##### TEXT SECTION #####

Soul music has had a tremendous influence on reggae, especially on the melodic rocksteady. Several reggae singers have been inspired by American soul singers. Alton Ellis, Slim Smith and Bob Marley were mainly influenced by names such as Marvin Gaye, Stevie Wonder and Curtis Mayfield.

Less common are soul artists influenced by reggae. Texas-born Johnny Nash is one such artist who recorded both soul and reggae. A newer star on the soul and reggae sky is U.S. born Toussaint Yeshua, with a background as lead singer of the Stax Records and Blue Note recording group Soulive.

Nowadays he stands on his own feet and has together with the star-studded Zion I Kings production team created an album with a powerful blend of yearning soul and heavy roots reggae.

All 15 tracks on Black Gold are recorded with live instruments along with an all-star cast of musicians including Dean Pond, Tuff Lion and Carlton “Santa” Davis. This makes the sound rich and strong, but also smooth and soft, particularly on the title track Black Gold, which features live strings.

Toussaint’s voice is reminiscent of soul singers Stevie Wonder and John Legend, as well as reggae vocalists Dennis Brown and the new Dutch sensation Maikal X. The overall sound on Black Gold reminds me sometimes of British group Matumbi and their early material.

#####

TASK INSTRUCTIONS:
1 > Extract the part of the passage on soul and reggae from "Nowadays he stands" to "their early material.".
2 > Continue the passage on soul and reggae from its last sentence.

##### INFORMATION SHOWN #####

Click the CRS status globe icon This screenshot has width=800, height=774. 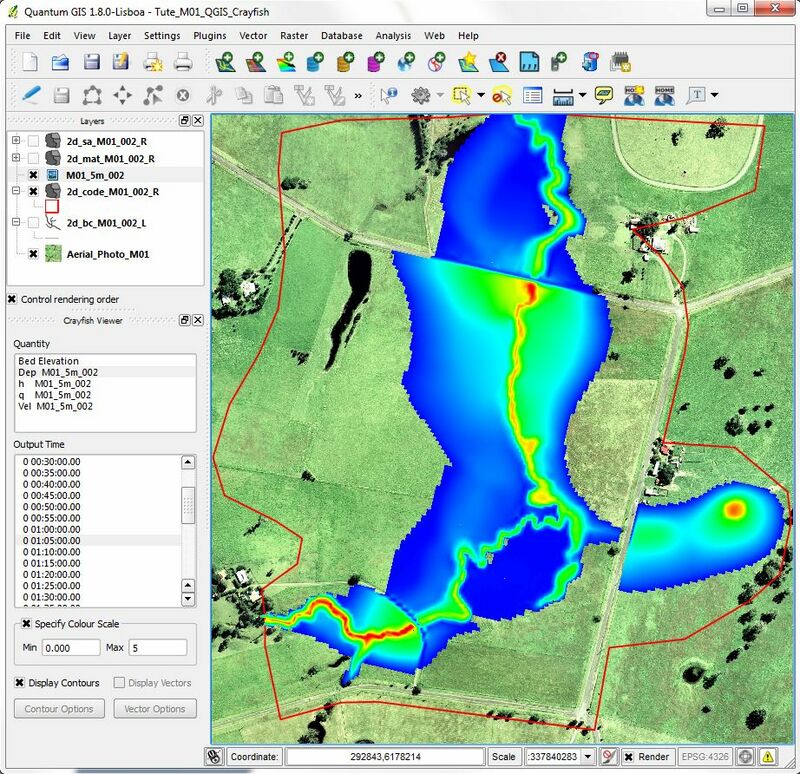point(746,757)
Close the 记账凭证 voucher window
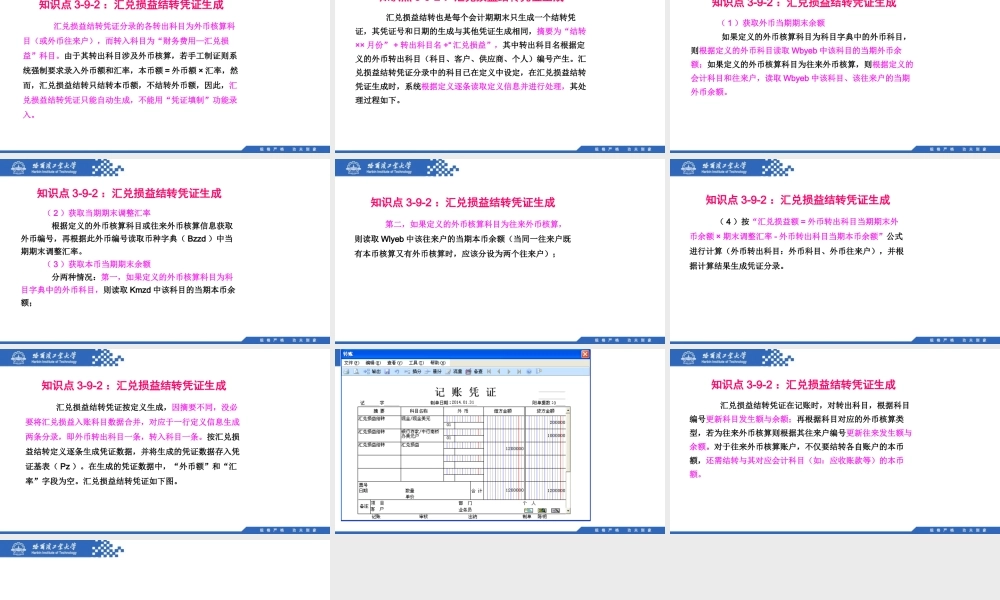This screenshot has width=1000, height=600. (x=583, y=353)
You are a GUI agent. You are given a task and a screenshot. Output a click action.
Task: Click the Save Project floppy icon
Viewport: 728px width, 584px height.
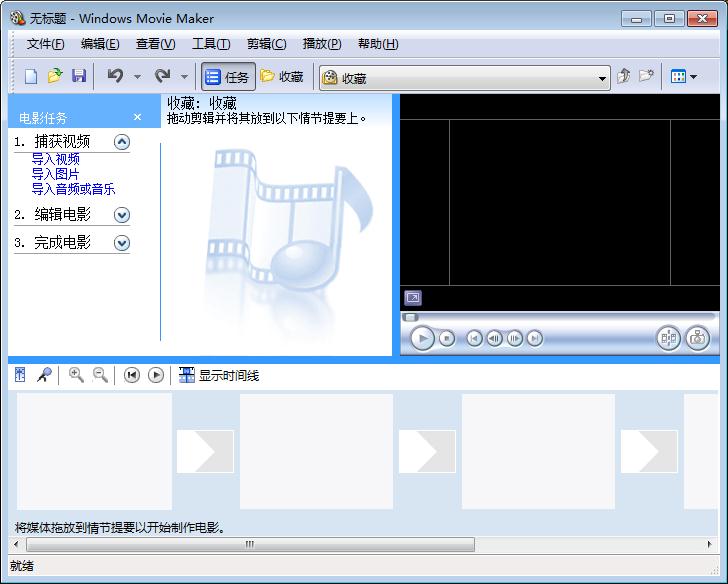pyautogui.click(x=79, y=76)
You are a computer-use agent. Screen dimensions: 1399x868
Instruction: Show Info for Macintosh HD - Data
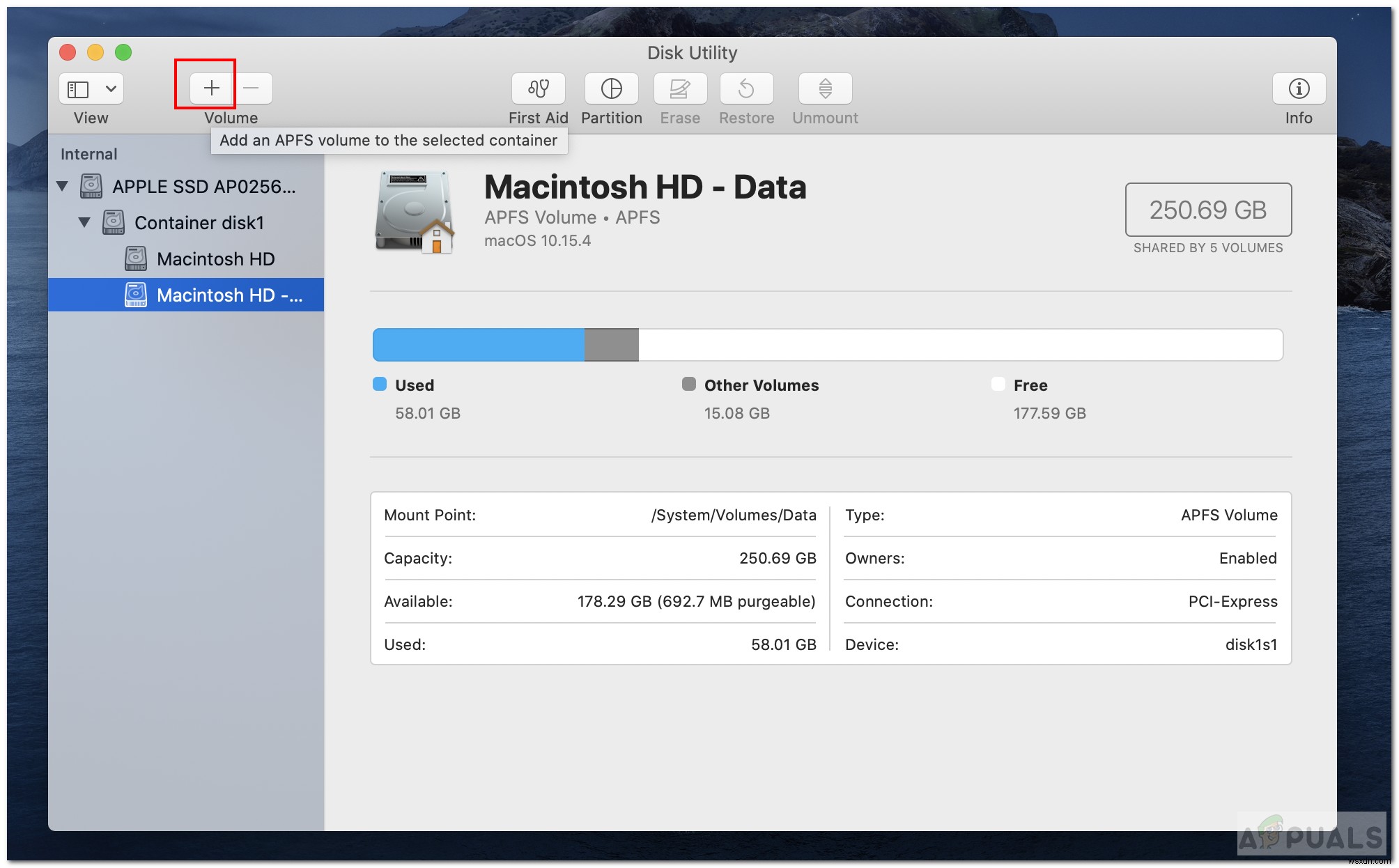pos(1297,88)
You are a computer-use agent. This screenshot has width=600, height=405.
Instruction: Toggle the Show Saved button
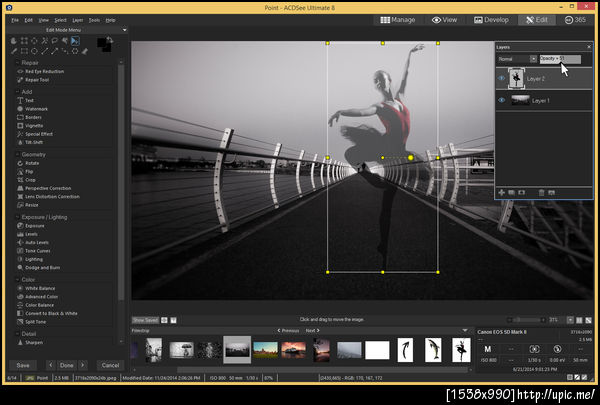(145, 320)
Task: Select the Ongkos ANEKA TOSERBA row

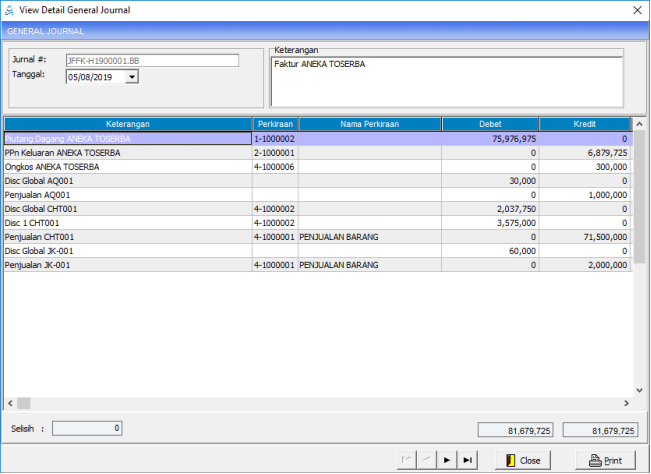Action: (127, 167)
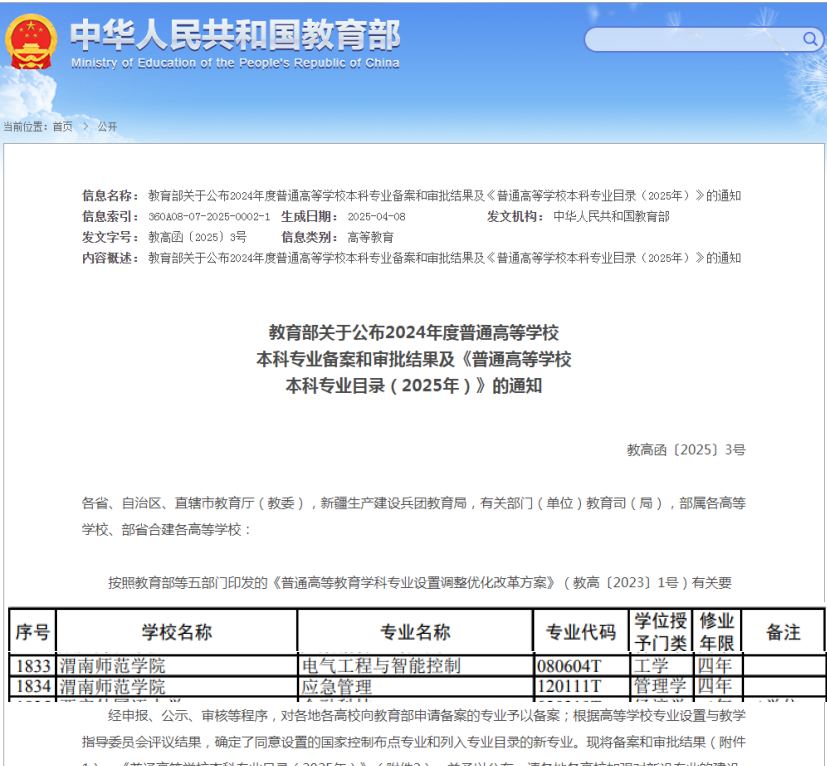Click the 序号 column header
Viewport: 827px width, 766px height.
[32, 632]
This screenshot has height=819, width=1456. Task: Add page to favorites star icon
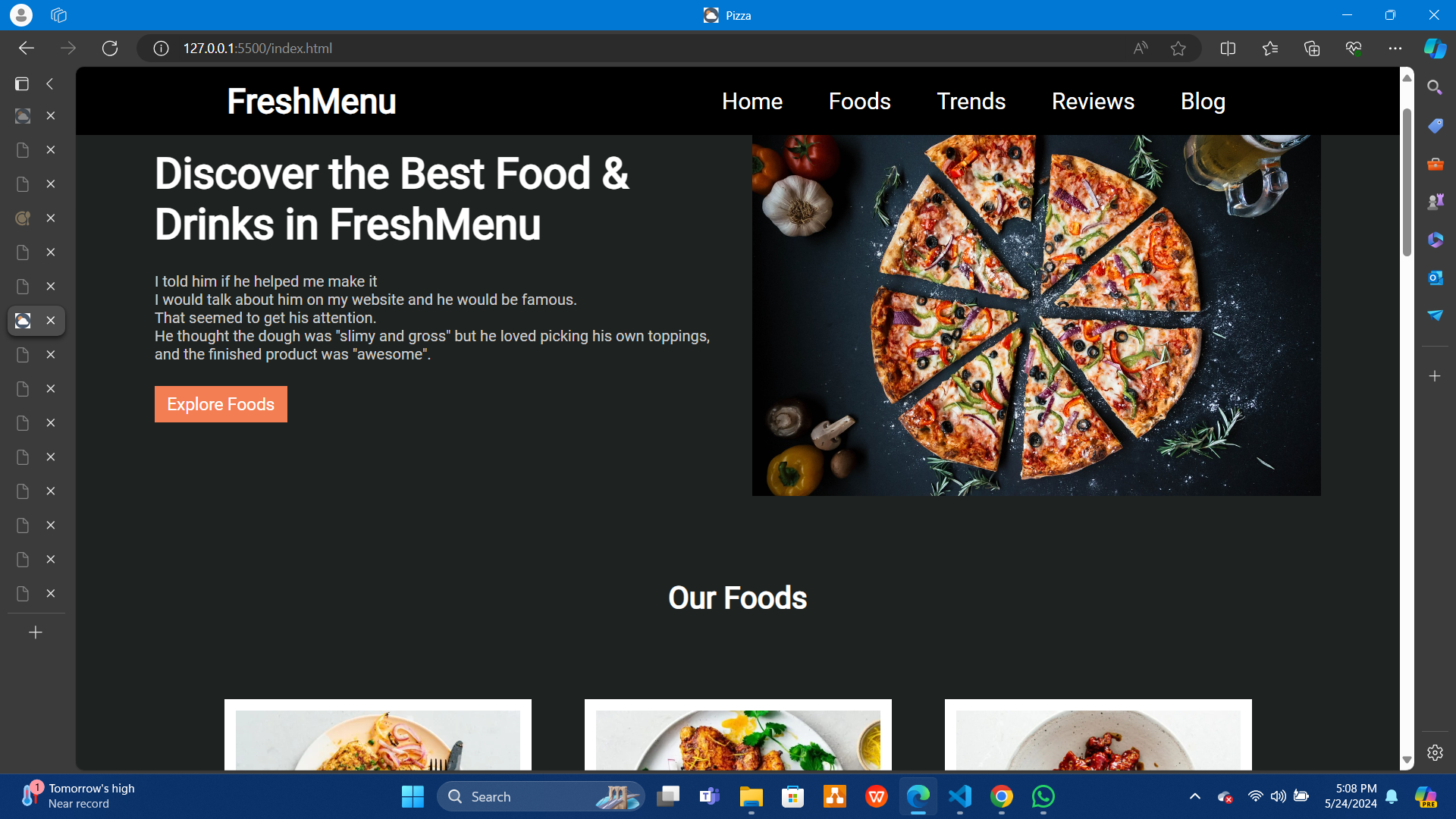click(x=1178, y=49)
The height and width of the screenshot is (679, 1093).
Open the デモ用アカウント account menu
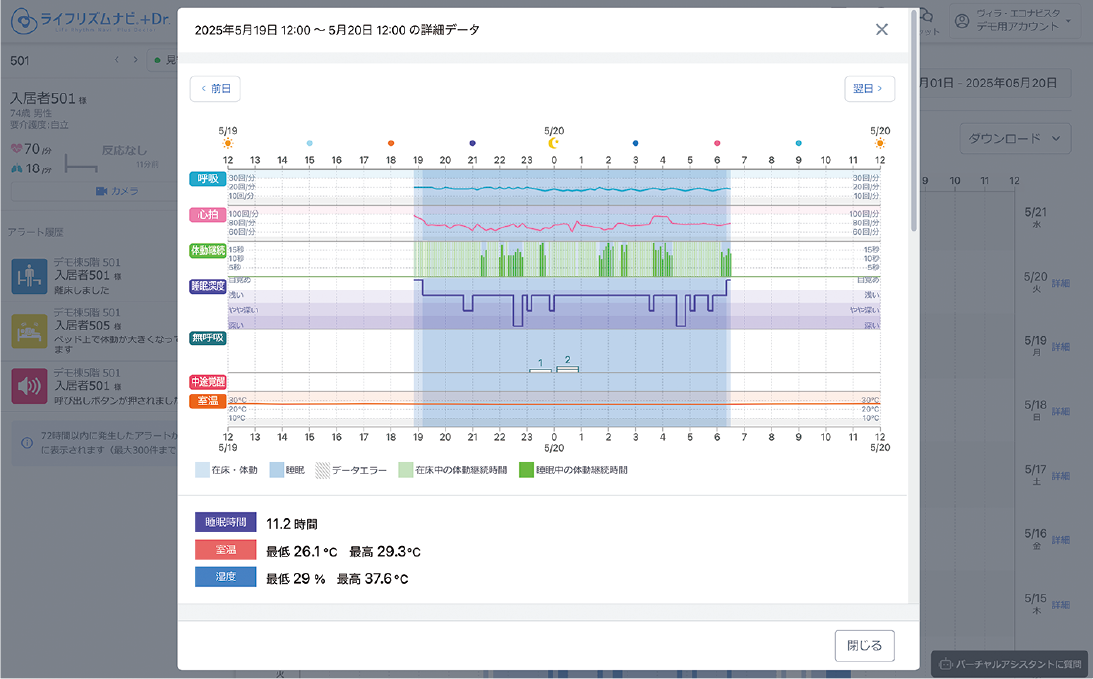coord(1018,21)
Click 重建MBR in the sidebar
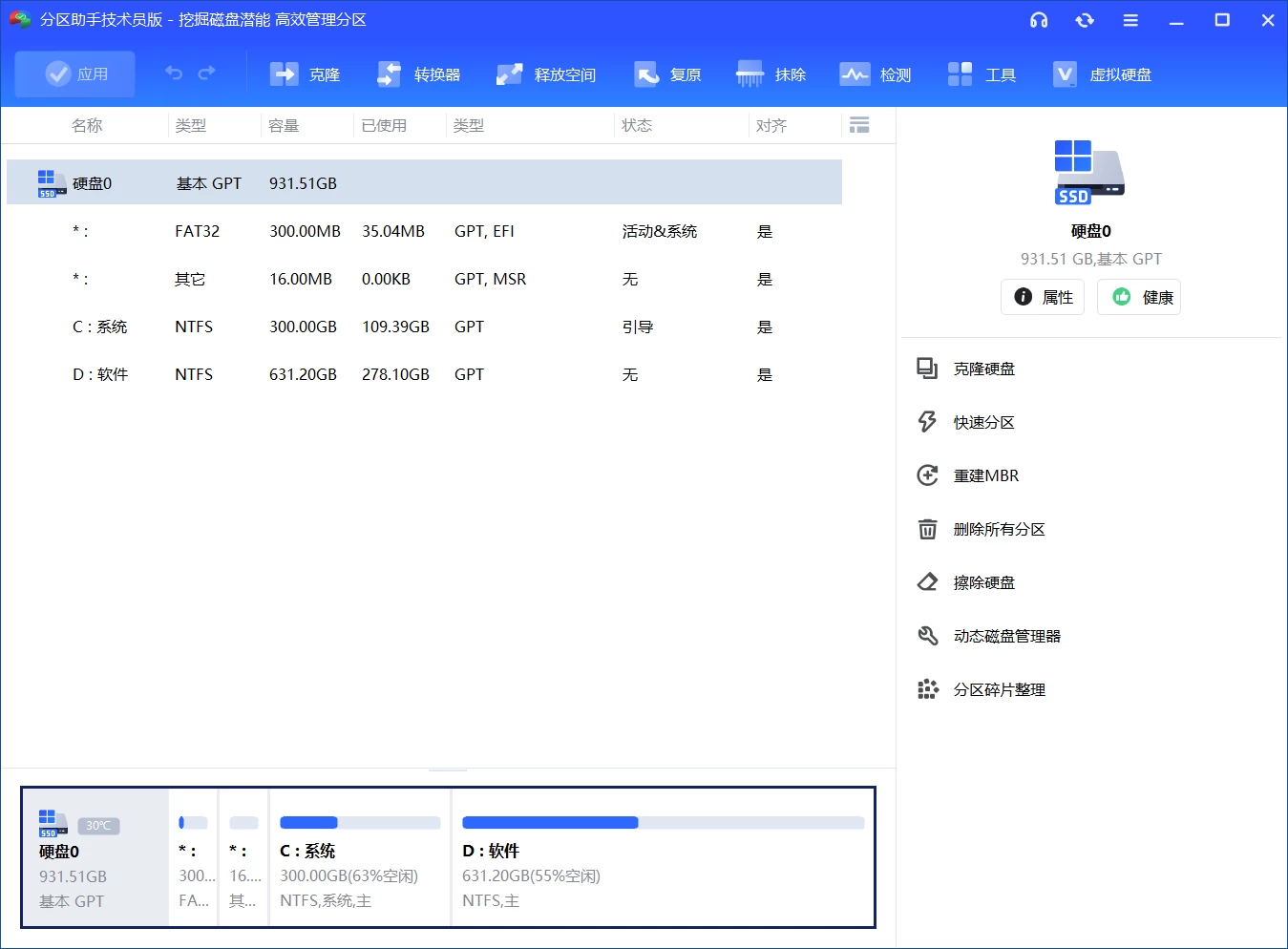Viewport: 1288px width, 949px height. point(986,474)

#####

RESULTS IN ORDER:
1 >
Nowadays he stands on his own feet and has together with the star-studded Zion I Kings production team created an album with a powerful blend of yearning soul and heavy roots reggae.

All 15 tracks on Black Gold are recorded with live instruments along with an all-star cast of musicians including Dean Pond, Tuff Lion and Carlton “Santa” Davis. This makes the sound rich and strong, but also smooth and soft, particularly on the title track Black Gold, which features live strings.

Toussaint’s voice is reminiscent of soul singers Stevie Wonder and John Legend, as well as reggae vocalists Dennis Brown and the new Dutch sensation Maikal X. The overall sound on Black Gold reminds me sometimes of British group Matumbi and their early material.

2 >
Black Gold offers pure soul (the sweet Hello My Beautiful), straight reggae (the mighty Roots In A Modern Time), and songs that are something of a mix of both genres (the single Be You). And the mixture works extremely well. In addition, Toussaint appears to be an excellent storyteller. The lyrics are personal and deals with topics such as struggles in life and overcoming addictions.

Laurent “Tippy I” Alfred is the mastermind behind this release and it certainly shows his great versatility as a producer. He has previously introduced and recorded great artists such as Dezarie and NiyoRah. However, I dare to say that this is his and his label I Grade’s best release so far.

Black Gold is released digitally on August 10 and physically on August 24.